1. They cancelled the show. (Eles cancelaram o show) 2. They called the show off. (Eles cancelaram o show)

A grande maioria dos alunos brasileiros não teria dificuldades com a primeira sentença, devido à enorme semelhança entre ‘cancelar’ e cancel. Porém, cancel é bem menos usado pela maioria dos falantes nativos. Ele é muito mais comum em situações que exigem formalismo, como comunicados e anúncios de caráter oficial – uma companhia aérea informando que um voo foi cancelado, um porta voz do governo falando sobre, por exemplo, o cancelamento de um programa governamental, entre outros. Na informalidade, they cancelled soa menos natural e pode frequentemente causar a impressão de que o falante está tentando ‘falar difícil’. Por isso a grande maioria de falantes nativos usariam call off para dizer que algo foi cancelado.

Além disso, a opção dos brasileiros pela forma não preposicionada pode, muitas vezes, tornar a sentença incompreensível para quem não conheça o português.

Observemos mais um exemplo de desvio, cometido por este autor, quando ainda cursava os primeiros anos de um curso particular de língua inglesa:

Não é difícil inferir que nossa intenção era dizer que ‘a luz acabou’ porém, end (terminar, acabar) se refere exclusivamente ao fim de um evento ou situação como em the film ended, the ceremony ended, their marriage ended, etc. Pode também ser usado como verbo transitivo como em Paul McCartney ended his show with Yesterday (Paul McCartney terminou seu show com Yesterday) porém, jamais para se referiria à falta de luz, como fizemos.
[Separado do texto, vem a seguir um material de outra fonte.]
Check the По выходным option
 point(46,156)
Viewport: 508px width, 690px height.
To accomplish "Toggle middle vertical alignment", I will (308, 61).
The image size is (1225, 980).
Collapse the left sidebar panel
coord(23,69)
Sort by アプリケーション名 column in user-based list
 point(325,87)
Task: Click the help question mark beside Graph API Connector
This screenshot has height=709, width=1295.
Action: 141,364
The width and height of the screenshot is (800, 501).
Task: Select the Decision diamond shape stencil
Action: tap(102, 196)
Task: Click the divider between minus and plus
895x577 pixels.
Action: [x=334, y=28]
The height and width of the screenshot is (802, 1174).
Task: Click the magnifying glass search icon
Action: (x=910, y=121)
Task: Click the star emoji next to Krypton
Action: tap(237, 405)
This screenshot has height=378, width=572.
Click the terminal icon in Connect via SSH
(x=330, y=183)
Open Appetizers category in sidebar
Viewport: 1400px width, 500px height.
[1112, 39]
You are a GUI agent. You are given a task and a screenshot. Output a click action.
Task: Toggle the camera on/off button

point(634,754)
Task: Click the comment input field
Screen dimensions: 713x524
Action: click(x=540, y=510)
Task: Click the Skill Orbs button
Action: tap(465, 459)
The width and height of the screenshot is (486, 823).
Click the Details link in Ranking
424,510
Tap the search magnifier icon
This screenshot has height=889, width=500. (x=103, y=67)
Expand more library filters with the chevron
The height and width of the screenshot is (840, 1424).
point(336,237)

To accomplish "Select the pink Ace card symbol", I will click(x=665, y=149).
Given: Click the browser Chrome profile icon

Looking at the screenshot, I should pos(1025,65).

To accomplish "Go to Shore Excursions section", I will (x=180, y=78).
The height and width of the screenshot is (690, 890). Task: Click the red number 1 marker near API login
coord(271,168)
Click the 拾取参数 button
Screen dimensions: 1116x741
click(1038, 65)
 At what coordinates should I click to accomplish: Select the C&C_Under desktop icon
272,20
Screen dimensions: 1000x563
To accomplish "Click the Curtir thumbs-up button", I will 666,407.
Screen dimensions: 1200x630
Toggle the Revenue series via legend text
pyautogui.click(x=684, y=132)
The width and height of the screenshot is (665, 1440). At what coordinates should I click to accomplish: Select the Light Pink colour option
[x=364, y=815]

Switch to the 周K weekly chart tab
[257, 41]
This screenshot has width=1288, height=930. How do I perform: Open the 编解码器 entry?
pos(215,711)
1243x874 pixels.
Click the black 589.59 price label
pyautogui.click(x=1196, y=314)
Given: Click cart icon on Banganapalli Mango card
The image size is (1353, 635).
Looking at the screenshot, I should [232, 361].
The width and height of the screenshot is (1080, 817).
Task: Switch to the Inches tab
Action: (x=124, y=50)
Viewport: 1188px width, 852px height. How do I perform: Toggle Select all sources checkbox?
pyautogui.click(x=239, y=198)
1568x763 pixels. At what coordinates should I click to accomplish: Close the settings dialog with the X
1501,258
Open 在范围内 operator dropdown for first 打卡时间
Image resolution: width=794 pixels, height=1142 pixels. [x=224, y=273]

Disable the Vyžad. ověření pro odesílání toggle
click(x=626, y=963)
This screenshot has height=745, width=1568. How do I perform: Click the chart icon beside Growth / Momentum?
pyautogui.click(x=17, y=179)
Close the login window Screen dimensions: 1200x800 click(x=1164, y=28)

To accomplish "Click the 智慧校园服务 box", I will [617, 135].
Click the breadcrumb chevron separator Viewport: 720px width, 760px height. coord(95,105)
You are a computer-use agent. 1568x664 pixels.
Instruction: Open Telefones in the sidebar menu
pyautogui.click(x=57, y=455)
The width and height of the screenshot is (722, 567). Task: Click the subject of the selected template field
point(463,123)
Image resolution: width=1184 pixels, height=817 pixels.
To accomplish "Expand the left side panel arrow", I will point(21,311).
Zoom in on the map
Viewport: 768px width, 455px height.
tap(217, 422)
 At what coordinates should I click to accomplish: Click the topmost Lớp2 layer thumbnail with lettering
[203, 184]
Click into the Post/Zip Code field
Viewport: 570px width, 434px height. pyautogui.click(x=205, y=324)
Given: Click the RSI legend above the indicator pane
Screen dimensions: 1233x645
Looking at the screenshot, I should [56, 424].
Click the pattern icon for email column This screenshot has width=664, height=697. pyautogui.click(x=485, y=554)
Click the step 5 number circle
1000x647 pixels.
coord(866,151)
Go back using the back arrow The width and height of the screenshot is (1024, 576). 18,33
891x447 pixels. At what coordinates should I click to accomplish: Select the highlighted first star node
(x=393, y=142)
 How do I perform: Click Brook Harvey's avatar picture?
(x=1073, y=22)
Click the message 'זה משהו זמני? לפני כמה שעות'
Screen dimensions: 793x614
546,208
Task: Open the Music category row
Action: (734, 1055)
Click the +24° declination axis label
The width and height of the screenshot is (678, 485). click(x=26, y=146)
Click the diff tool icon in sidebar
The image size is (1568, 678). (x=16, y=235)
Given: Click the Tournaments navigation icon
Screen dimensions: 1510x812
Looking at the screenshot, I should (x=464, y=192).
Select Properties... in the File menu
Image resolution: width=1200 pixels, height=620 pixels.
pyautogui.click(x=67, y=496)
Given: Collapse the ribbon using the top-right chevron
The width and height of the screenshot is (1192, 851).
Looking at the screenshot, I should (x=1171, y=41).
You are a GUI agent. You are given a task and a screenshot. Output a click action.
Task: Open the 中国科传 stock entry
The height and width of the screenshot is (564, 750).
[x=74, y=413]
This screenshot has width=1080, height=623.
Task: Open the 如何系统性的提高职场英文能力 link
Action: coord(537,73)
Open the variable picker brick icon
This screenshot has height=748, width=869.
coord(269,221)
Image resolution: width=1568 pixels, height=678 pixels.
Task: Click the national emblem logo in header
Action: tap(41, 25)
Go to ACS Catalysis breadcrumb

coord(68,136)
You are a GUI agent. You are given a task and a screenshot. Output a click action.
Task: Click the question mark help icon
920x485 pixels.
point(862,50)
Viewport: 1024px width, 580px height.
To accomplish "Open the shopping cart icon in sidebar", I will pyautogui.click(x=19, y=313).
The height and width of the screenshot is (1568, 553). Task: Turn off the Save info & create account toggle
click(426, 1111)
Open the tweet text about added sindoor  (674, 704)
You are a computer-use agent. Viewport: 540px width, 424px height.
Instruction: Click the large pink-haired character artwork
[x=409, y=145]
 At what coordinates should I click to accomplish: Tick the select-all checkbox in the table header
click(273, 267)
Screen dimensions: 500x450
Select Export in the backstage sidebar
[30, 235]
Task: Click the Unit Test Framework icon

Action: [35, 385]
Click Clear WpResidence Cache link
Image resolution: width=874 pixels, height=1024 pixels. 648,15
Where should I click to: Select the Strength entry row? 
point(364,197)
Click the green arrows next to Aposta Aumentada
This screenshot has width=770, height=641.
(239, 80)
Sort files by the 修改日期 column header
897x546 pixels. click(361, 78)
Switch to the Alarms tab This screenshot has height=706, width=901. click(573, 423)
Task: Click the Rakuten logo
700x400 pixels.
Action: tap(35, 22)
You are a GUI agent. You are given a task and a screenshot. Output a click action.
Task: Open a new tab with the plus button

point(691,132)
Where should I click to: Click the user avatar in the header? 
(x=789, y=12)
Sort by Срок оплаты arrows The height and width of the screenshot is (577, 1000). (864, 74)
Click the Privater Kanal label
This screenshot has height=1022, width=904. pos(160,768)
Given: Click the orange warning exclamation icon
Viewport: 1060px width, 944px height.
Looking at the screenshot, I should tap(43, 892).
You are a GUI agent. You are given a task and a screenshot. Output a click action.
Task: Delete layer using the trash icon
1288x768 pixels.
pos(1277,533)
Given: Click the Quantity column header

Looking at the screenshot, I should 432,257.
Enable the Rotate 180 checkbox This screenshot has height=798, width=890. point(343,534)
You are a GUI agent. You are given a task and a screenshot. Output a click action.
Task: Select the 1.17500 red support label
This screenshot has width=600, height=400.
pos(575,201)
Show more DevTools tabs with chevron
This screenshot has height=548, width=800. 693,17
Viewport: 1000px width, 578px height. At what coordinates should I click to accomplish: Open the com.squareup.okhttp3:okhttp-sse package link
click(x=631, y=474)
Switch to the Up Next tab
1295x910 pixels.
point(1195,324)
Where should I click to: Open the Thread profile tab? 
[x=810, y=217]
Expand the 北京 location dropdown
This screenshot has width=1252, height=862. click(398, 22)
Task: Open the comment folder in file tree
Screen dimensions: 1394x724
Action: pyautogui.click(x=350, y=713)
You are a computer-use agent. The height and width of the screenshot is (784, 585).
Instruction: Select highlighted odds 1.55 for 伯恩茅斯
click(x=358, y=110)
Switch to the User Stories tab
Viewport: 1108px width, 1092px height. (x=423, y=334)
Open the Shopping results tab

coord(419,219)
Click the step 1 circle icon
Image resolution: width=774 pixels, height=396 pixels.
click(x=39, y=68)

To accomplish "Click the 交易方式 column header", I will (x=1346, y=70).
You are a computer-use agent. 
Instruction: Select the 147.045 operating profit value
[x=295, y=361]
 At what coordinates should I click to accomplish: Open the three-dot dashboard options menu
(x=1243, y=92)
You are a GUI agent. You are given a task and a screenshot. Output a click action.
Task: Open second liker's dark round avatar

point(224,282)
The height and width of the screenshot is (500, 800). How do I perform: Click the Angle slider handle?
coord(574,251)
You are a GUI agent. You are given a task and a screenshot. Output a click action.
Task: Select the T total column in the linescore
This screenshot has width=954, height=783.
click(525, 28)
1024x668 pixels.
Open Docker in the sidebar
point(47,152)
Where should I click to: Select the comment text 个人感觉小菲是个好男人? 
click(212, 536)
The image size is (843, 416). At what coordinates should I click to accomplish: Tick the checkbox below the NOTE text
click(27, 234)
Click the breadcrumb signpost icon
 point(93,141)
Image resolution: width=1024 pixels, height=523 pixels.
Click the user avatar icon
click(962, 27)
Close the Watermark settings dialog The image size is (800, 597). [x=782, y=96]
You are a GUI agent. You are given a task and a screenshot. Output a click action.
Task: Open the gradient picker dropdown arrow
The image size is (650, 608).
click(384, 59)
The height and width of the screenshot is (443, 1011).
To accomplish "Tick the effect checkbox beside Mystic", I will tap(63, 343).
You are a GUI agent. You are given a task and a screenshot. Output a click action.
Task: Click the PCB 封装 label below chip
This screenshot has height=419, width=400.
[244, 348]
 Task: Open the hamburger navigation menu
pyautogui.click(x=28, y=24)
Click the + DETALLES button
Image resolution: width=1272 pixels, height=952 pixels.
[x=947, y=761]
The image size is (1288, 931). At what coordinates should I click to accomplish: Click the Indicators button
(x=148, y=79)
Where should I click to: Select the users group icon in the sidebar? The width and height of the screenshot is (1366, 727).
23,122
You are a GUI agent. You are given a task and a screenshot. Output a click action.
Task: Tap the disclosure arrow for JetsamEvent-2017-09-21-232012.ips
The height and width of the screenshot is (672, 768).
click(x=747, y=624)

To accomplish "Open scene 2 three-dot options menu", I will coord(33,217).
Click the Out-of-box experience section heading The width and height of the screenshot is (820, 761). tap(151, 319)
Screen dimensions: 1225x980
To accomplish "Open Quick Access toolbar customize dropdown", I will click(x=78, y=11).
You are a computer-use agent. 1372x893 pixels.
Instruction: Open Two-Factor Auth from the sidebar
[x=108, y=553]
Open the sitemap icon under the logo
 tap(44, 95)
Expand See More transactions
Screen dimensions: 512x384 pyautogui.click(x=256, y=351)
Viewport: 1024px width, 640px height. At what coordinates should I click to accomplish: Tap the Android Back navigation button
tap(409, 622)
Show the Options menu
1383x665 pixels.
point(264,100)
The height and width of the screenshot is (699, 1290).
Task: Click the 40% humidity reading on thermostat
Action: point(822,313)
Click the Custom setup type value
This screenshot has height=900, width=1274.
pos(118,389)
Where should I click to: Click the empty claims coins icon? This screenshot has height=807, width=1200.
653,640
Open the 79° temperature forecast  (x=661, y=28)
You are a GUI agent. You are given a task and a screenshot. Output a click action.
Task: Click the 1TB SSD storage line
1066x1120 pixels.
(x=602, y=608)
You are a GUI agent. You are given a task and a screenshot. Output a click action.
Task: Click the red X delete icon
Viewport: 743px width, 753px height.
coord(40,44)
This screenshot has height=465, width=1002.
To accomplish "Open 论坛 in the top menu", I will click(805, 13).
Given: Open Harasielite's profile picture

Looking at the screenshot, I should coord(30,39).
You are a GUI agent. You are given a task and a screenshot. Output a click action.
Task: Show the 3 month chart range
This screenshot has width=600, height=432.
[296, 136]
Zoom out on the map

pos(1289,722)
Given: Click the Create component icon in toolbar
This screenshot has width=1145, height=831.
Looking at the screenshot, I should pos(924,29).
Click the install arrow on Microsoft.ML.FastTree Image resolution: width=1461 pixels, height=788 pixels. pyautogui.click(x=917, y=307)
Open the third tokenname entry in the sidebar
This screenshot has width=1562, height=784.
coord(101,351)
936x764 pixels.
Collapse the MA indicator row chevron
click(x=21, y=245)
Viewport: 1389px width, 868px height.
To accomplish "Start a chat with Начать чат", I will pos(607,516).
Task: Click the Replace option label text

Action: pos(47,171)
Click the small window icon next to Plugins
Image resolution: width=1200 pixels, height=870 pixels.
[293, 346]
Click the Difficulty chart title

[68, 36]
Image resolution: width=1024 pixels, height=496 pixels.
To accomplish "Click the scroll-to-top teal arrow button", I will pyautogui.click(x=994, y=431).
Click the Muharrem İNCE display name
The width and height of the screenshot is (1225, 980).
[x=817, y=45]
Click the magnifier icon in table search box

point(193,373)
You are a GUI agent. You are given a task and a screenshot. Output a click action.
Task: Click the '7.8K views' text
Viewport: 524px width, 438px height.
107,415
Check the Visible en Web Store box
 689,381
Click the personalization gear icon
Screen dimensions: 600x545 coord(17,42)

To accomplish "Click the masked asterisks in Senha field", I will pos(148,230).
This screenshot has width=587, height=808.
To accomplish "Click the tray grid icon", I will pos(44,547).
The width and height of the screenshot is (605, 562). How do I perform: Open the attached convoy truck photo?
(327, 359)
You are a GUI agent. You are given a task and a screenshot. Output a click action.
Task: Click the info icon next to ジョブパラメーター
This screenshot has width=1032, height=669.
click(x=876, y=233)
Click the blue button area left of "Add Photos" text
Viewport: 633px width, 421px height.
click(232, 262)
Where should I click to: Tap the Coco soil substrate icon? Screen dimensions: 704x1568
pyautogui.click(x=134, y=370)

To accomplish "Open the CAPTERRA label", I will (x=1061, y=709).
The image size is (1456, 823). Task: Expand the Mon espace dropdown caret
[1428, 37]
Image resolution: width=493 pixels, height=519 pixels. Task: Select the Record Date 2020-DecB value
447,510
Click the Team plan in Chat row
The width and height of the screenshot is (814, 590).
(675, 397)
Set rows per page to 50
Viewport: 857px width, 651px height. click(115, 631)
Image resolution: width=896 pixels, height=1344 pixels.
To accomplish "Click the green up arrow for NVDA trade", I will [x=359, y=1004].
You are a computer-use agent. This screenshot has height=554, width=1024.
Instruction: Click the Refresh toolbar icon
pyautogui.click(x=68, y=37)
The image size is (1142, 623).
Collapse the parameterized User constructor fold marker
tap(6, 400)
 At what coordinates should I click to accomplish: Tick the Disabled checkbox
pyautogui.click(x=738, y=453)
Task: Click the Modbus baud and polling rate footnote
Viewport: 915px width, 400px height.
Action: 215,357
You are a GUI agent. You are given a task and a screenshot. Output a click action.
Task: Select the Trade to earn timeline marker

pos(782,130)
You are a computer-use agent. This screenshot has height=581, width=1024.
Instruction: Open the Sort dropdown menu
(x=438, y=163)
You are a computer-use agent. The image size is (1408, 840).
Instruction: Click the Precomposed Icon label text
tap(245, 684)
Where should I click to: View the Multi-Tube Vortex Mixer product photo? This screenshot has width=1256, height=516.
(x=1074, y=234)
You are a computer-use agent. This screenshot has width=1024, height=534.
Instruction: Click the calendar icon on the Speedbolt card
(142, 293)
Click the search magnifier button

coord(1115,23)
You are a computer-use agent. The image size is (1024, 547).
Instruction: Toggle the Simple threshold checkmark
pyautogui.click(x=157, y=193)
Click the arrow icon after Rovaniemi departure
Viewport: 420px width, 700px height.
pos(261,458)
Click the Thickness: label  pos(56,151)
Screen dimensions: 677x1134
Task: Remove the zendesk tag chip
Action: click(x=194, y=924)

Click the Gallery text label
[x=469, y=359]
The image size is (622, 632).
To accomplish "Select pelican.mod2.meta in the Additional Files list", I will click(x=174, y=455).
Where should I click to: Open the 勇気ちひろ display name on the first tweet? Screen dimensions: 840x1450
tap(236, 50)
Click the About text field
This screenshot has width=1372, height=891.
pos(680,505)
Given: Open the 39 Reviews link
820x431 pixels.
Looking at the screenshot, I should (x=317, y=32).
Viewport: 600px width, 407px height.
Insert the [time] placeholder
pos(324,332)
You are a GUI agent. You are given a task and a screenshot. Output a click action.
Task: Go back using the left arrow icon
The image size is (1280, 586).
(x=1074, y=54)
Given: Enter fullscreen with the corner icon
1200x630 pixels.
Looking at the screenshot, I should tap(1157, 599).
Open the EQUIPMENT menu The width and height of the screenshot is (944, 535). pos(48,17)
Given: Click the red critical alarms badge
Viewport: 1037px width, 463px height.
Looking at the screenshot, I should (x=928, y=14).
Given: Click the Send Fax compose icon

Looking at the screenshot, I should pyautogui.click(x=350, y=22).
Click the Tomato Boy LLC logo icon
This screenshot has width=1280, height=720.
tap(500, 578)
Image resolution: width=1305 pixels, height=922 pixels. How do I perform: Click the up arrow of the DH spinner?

O que um nativo de inglês diria é the lights went out.

Nos exemplos acima, fica claro que este autor ainda sofria uma forte interferência do sistema de sua língua nativa, que o leva a optar por cancel ao invés de call off (desvio de registro) e ended ao invés de go out (desvio lexical). Esta interferência é denominada por Selinker(1972) de interlíngua (IL) e permeia toda aprendizagem de LE. Para ajudar seu aluno a superar esta grande barreira cognitiva é necessário que, antes de tudo, o professor supere suas próprias limitações interlinguísticas.

Em suma, a competência linguístico–comunicativa envolve o domínio da estrutura da língua (linguístico) e a capacidade de uso desta estrutura em situações reais de comunicação (comunicativo). Dentre as competências vistas, esta é a principal, visto que é impossível ensinar aquilo que não se domina. Além disso, como dito acima, trata–se do objeto de desejo do aluno de uma LE.

Outra competência que, em nossa concepção, também deve ser incluída é a competência profissional. Segundo a OCEM (2006), a competência profissional refere–se à boa avaliação das condições do ambiente de trabalho e a capacidade de usar os recursos disponíveis.

Destacamos também a competência teórico–didática. Para Almeida Filho (2008) esta competência engloba a capacidade para transpor didaticamente os conteúdos e a capacidade de selecionar e ordenar os conteúdos mais relevantes e práticos.

A seguir, incluímos neste rol a competência afetiva. Esta refere–se basicamente ao estabelecimento de uma empatia, uma identificação entre professor e alunos. Envolve questões como o afeto pelo indivíduo, a inteligência emocional e o respeito pelas diferentes identidades. Existe aí um diálogo claro com o conceito culioliano de alteridade, que consiste exatamente em saber colocar–se no lugar do outro.

Uma das competências mais fundamentais, sobretudo, para nós da linha enunciativa, é a competência metalinguística. Basicamente, refere–se ao conhecimento da gramática, suas nomenclaturas, classes e funções. Entretanto, mais do que o conhecimento do sistema, consiste na capacidade de explicar esta gramática sem apenas limitar–se a apontar os “erros” cometidos pelo aluno, o que é fundamental para quem trabalha com o modelo culioliano. Ademais, um dos pilares da TOPE é o conceito de metalinguagem inconsciente, o que torna essa competência mais importante ainda. Além disso, uma boa metalinguagem pressupõe o conhecimento do uso dos marcadores discursivos e de informações gramaticais que costumam ser ignorados pela maioria dos livros didáticos.

Em uma consulta a algumas renomadas séries de livros didáticos observamos que, on é na grande maioria das vezes descrita como ‘sobre, em cima de’, por meio de exemplos como o já famoso “The book is on the table”. Porém, tal definição não explica construções como:

4. On a bus to St. Cloud, I thought I saw you there (Em um ônibus para St.